The patient now lies down for examination of the lower extremities. The hip is examined first. Palpation is of value in the greater trochanter area (the bony prominence at the lateral aspect of the hip region). Tenderness suggests trochanteric bursitis. Then the following maneuvers are carried out on the hip:
- Abduction: Fix the pelvis by placing your hand on the side not being tested. Abduct the leg maximally (Figure 158.13).
- Flexion: Pelvis is fixed as above. Flex the hip with knee bent (normal, 120 degrees) and then with the knee straight (normal, 90 degrees).
- External rotation: Ask the patient to place the fifth (small) toe on the table (normal, 60 or more degrees).
- Internal rotation: Normal is 10 to 15 degrees (Figure 158.14).
- Flexion contracture: Opposite knee is flexed until the lumbar lordosis has flattened (Figure 158.15). The hip should be extended fully (flush with examining table), if there is no contracture.
- Straight leg raising: As knee is fully extended, the leg is raised and flexed at the hip; this produces stretch on the sciatic nerve. A positive test is pain in the hip or low back with radiation in the sciatic distribution suggestive of nerve root irritation. The angle of elevation of the leg from the table at the point where the pain is produced is recorded (Figure 158.16).

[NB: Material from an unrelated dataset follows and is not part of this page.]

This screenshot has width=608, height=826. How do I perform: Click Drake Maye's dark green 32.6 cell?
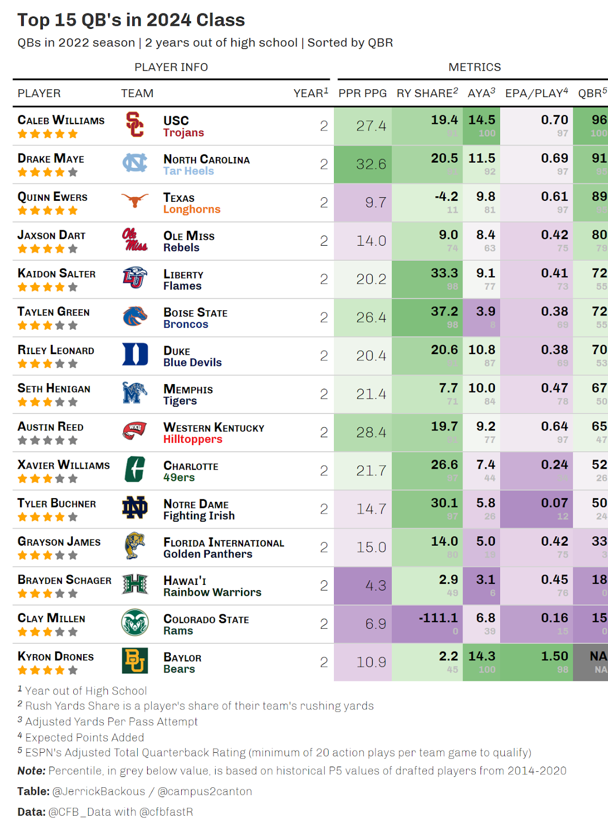363,164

- Hyperextension: Patient assumes the prone position and is asked to lift the leg off the table as far as possible without raising the pelvis.
The knee examination is next. Inspection is carried out for discoloration, swelling, and deformities, particularly lateral angulation (genu varum) or medial angulation (genu valgum). Note any increased skin temperature or swelling and determine if the swelling is due to synovial proliferation or thickening as opposed to an actual effusion. Then the following maneuvers are carried out on the knee:
- Flexion: Note the degree of flexion, which should be at least 135 degrees.
- Extension: Note any deficit in ability to fully extend to 0 degrees.
- Ligamentous laxity: Stretch the medial ligament by placing the palm of the hand on the lateral side of the knee and pulling the leg toward the lateral side of the ankle (Figures 158.17 and 158.18). Correspondingly to stretch the lateral side, place the palm on the medial knee and place the other hand on the lateral ankle and pull toward the examiner. Note any obvious laxity.
- Cruciates: Test the stability of anterior and posterior cruciates by holding the femur in a fixed position with the knee flexed at 90 degrees and attempting to pull and push the tibia forward and backward on the femur. Correspondingly forward movement indicates a defect in the anterior cruciate ligament, whereas backward mobility indicates a defect in the posterior cruciate ligament.
The ankles are examined next. Observe for discoloration and swelling and palpate for increased tenderness.
- Dorsiflexion: The patient is asked to pull the toes up toward the knee (Figure 158.19).
- Plantar flexion: Ask the patient to push the feet down as far as they can go (Figure 158.19).
Lastly the feet are inspected for abnormal coloration and localized areas of swelling. Look for obvious abnormalities in the longitudinal arch, including a falling of the arch, so-called pes planus or flat foot, or an abnormal elevation of the arch, so-called pes cavus. The first metatarsophalangeal joints are observed for lateral angulation, so-called hallux valgus. The other toes are examined for hammer toe or cock-up deformities, and the metatarsal heads are observed on the plantar surface for formation of callosities over pressure points. Palpate each phalangeal and each metacarpophalangeal joint (Figure 158.20).
- Flexion: All toes are actively and passively flexed to their maximum, observing for decreased mobility or evidence of crepitus.
- Extension: The aforementioned small joints of the toes are checked for ability to extend fully.
- Eversion and inversion: Eversion and inversion are primarily a function of the subtalar and tarsal joints, which after checking will complete the peripheral joint examination (Figure 158.21).